Svelava l’intreccio tra mafia e affari quando a Catania queste cose venivano soltanto sussurrate. E combatteva la criminalità organizzata con la forza delle sue inchieste. È l’eredità lasciata da Pippo Fava, giornalista ucciso il 5 gennaio del 1984 davanti la sede del Teatro Stabile di Catania mentre stava andando a prendere la nipotina a una recita. Ad assassinarlo Cosa nostra infastidita dalle sue inchieste su mafia, politica e imprenditoria.
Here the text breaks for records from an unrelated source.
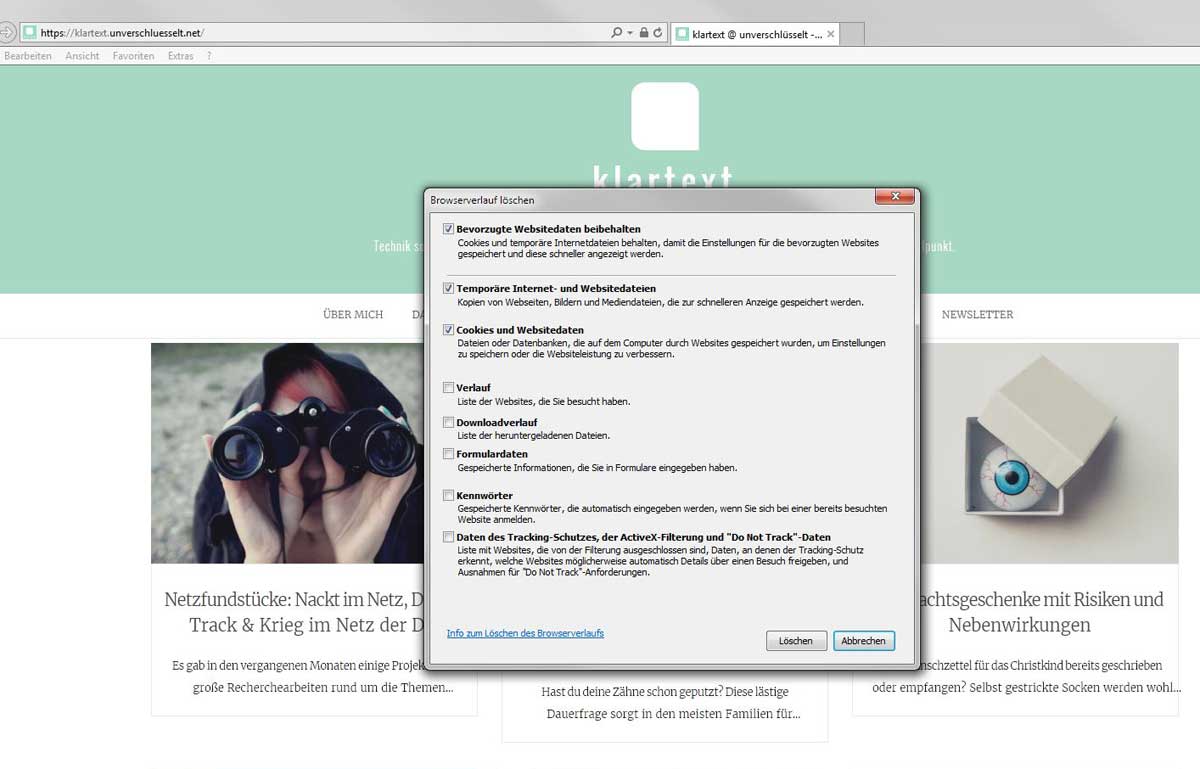Viewport: 1200px width, 769px height.
Task: Enable the Verlauf checkbox
Action: (449, 387)
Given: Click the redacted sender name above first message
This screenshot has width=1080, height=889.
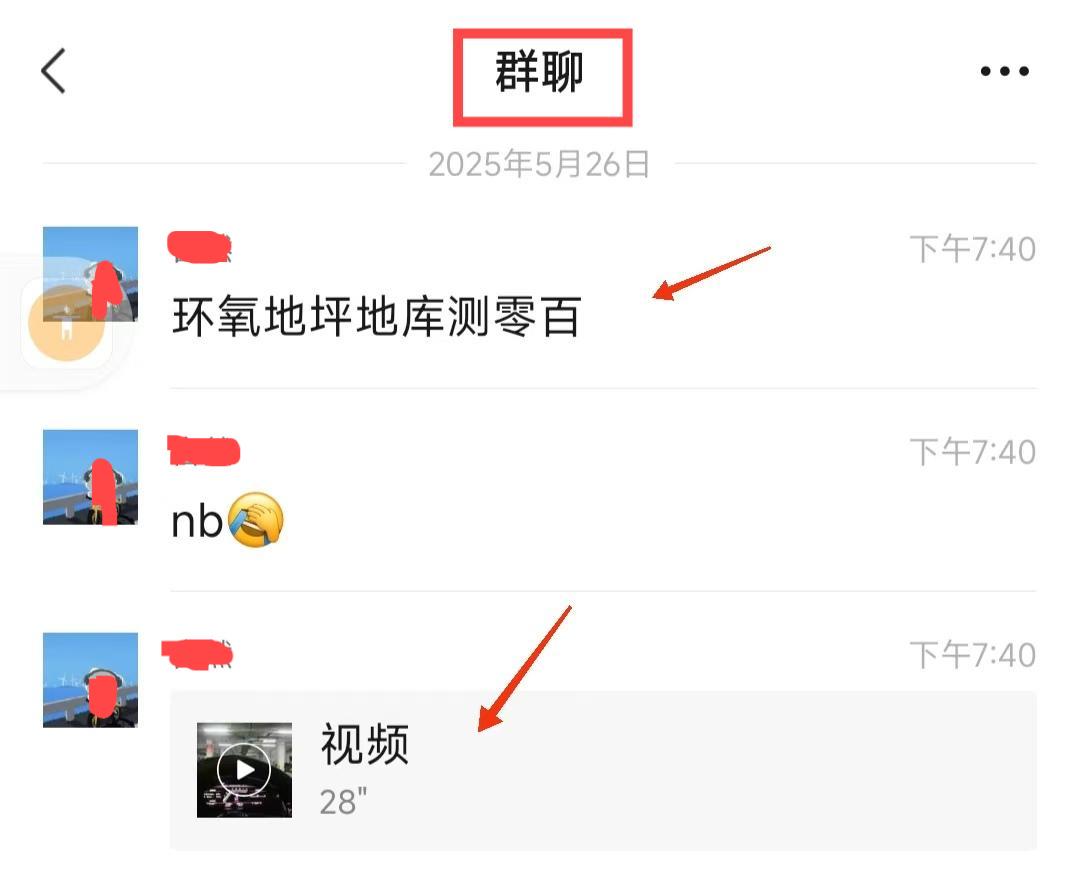Looking at the screenshot, I should (x=200, y=247).
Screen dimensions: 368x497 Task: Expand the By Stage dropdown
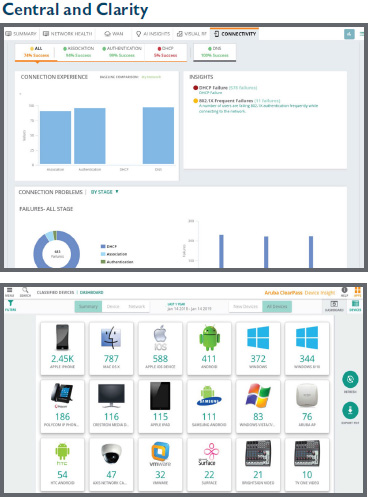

A 32 anni dalla morte l’appuntamento è davanti alla lapide che lo ricorda. Sul luogo del delitto, in quella che è diventata via Giuseppe Fava. Con un’assenza ‘pesante’: quella della figlia Elena, presidente della Fondazione dedicata al giornalista, morta lo scorso dicembre. “E’ un dolore in più, un vuoto in più – osserva suo fratello Claudio, componente la commissione parlamentare Antimafia – sarà più difficile per tutti. Catania è un città generosa, ma che deve mettere a nudo i tanti anni di silenzio. È l’unica città dove se devi ricostruire una mappa della mafia i nomi sono rimasti sempre quelli: Santapaola, Ercolano, Mazzei… Qui c’è un passato che è ancora presente”.
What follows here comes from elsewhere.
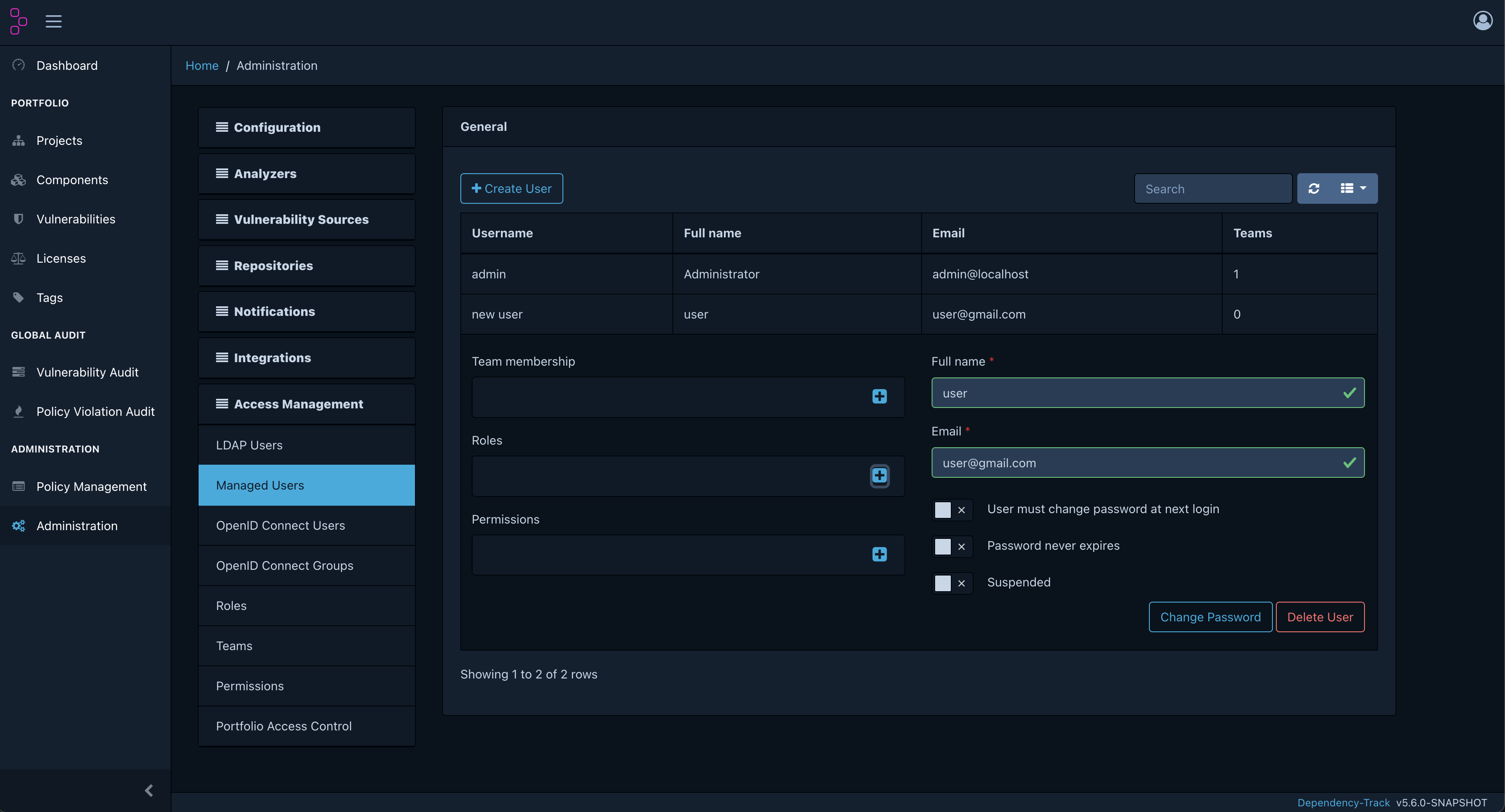Collapse the sidebar with the left chevron
1505x812 pixels.
(149, 790)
Il presidente del Senato, Pietro Grasso, ricorda una frase che Fava ripeteva spesso: ‘a che serve essere vivi, se non si ha il coraggio di lottare?'”. E rileva che “passione, coraggio e rigore non gli mancarono mai: la mafia non potendolo piegare lo uccise”. “Gli uomini così – aggiunge Grasso – sono preziosi e abbiamo il dovere di ricordarli e raccontare le loro storie”.
Per la presidente della Camera, Laura Boldrini, “ricordare Pippo Fava significa anche ribadire quanto è importante che ognuno faccia la propria parte”, come fece il giornalista “con le sue coraggiose inchieste sulla mafia”.
Diverse le cerimonie davanti la lapide per Giuseppe Fava alle quali hanno partecipato rappresentanti del Comune, della magistratura, delle forze d’ordine, dei sindacati e anche di Assostampa e Unci.